Your task is to copy each line in the listing that includes the word "image".

§ **Data shown**
+-------+
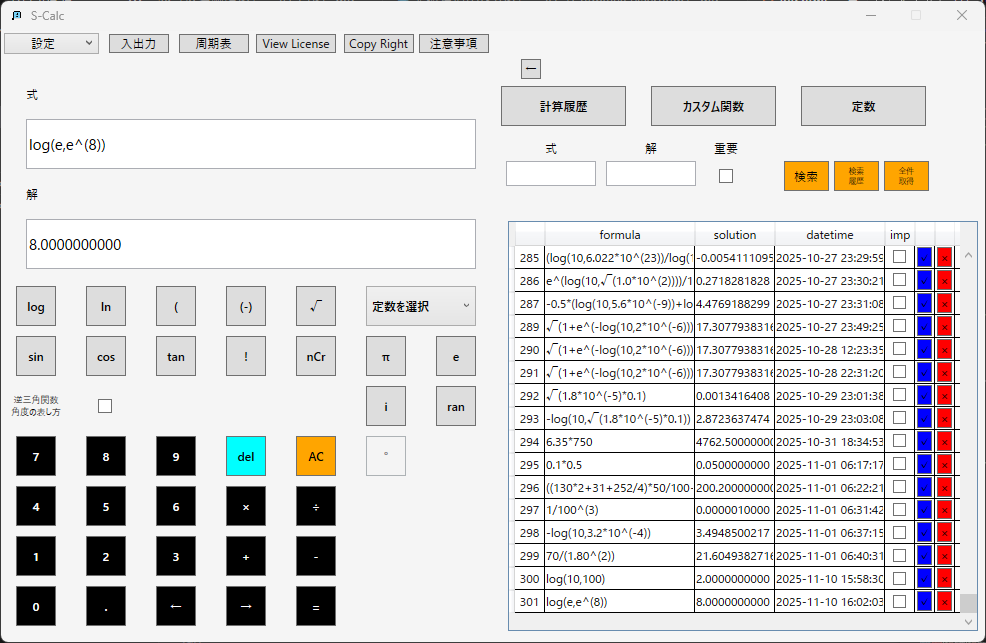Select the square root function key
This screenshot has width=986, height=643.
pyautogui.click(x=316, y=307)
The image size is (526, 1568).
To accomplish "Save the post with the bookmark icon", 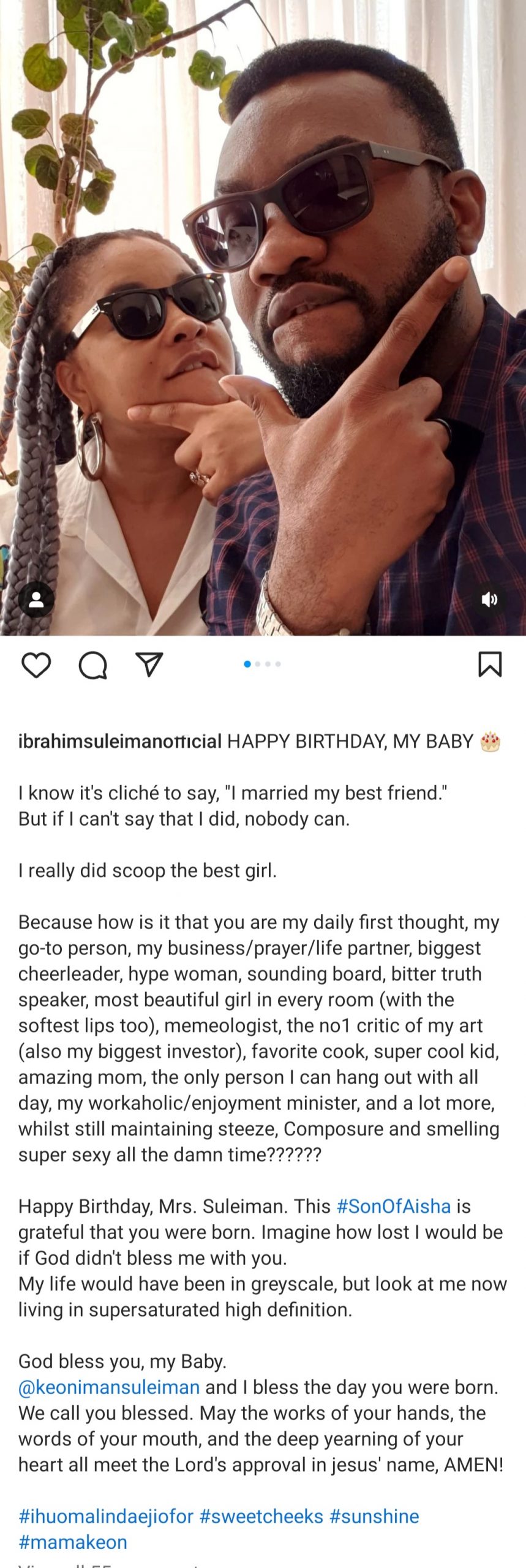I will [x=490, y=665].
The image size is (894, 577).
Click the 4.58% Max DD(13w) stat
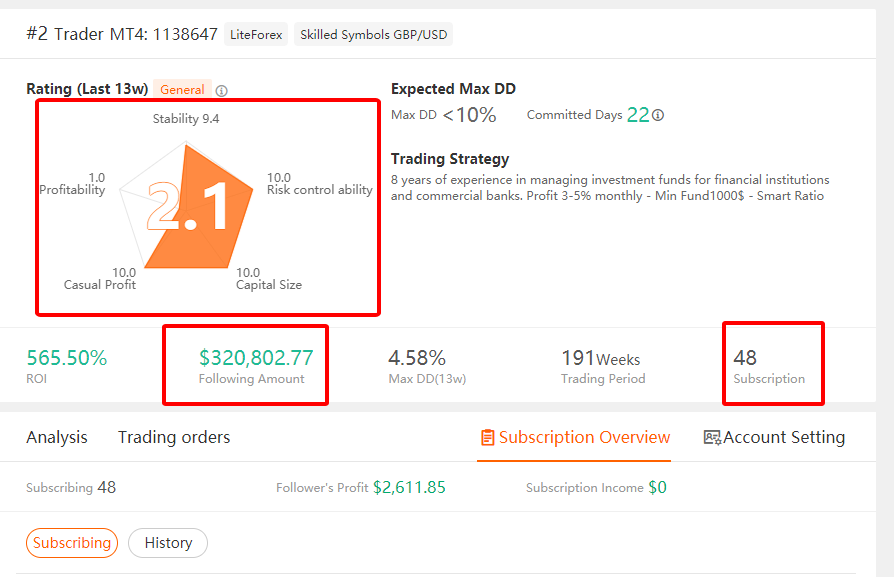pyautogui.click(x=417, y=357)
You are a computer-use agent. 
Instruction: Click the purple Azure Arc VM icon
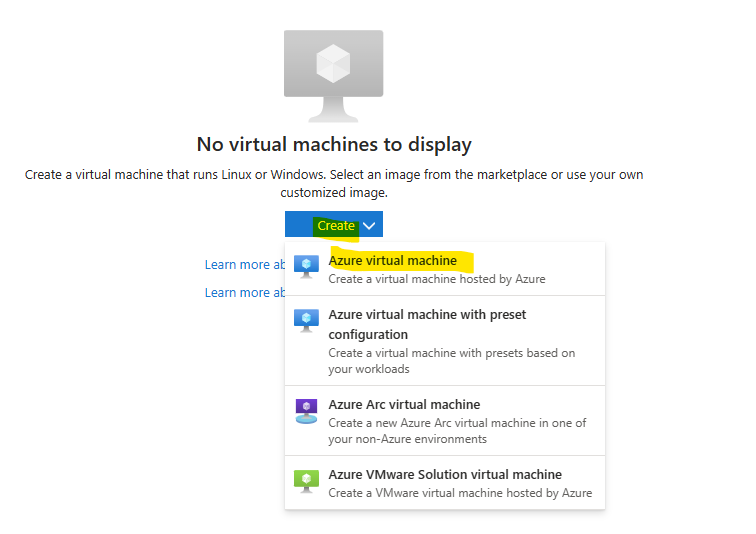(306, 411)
+-------+
§ **Written solution**
The image size is (526, 1568).
The image size is (894, 577).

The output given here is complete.